**Instructions for the task:** Reproduce the following material line for line, with no changes to wording, spacing or punctuation.

**Information shown:**
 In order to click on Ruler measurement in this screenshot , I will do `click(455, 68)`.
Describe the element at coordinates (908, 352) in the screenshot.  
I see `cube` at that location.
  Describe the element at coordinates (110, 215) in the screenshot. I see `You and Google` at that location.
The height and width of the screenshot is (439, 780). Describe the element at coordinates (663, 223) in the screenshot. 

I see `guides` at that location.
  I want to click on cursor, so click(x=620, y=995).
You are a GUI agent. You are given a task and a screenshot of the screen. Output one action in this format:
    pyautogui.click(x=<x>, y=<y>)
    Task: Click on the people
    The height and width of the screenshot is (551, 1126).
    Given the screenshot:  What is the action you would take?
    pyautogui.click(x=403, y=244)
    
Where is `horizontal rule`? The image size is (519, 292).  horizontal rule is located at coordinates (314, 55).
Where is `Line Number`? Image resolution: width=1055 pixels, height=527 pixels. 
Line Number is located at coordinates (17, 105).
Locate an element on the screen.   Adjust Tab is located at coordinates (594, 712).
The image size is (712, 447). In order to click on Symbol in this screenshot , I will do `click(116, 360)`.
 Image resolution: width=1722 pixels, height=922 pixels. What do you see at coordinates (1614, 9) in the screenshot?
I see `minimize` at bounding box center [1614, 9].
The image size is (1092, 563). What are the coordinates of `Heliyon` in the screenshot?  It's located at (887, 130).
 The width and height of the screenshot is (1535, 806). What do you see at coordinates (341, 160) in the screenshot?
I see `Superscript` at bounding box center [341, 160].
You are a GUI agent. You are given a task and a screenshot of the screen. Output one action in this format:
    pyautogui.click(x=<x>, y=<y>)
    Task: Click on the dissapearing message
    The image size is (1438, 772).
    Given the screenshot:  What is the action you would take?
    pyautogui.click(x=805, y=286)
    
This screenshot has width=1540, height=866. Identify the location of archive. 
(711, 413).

**Final result:**
 In order to click on Ruler measurement in this screenshot , I will do `click(455, 68)`.
Describe the element at coordinates (908, 352) in the screenshot.  
I see `cube` at that location.
  Describe the element at coordinates (110, 215) in the screenshot. I see `You and Google` at that location.
The height and width of the screenshot is (439, 780). Describe the element at coordinates (663, 223) in the screenshot. 

I see `guides` at that location.
  I want to click on cursor, so click(x=620, y=995).
You are a GUI agent. You are given a task and a screenshot of the screen. Output one action in this format:
    pyautogui.click(x=<x>, y=<y>)
    Task: Click on the people
    The height and width of the screenshot is (551, 1126).
    Given the screenshot:  What is the action you would take?
    pyautogui.click(x=403, y=244)
    
Where is `horizontal rule`? The image size is (519, 292).  horizontal rule is located at coordinates (314, 55).
Where is `Line Number`? Image resolution: width=1055 pixels, height=527 pixels. 
Line Number is located at coordinates (17, 105).
Locate an element on the screen.   Adjust Tab is located at coordinates (594, 712).
The image size is (712, 447). In order to click on Symbol in this screenshot , I will do `click(116, 360)`.
 Image resolution: width=1722 pixels, height=922 pixels. What do you see at coordinates (1614, 9) in the screenshot?
I see `minimize` at bounding box center [1614, 9].
The image size is (1092, 563). What are the coordinates of `Heliyon` in the screenshot?  It's located at (887, 130).
 The width and height of the screenshot is (1535, 806). What do you see at coordinates (341, 160) in the screenshot?
I see `Superscript` at bounding box center [341, 160].
You are a GUI agent. You are given a task and a screenshot of the screen. Output one action in this format:
    pyautogui.click(x=<x>, y=<y>)
    Task: Click on the dissapearing message
    The image size is (1438, 772).
    Given the screenshot:  What is the action you would take?
    pyautogui.click(x=805, y=286)
    
This screenshot has width=1540, height=866. Identify the location of archive. 
(711, 413).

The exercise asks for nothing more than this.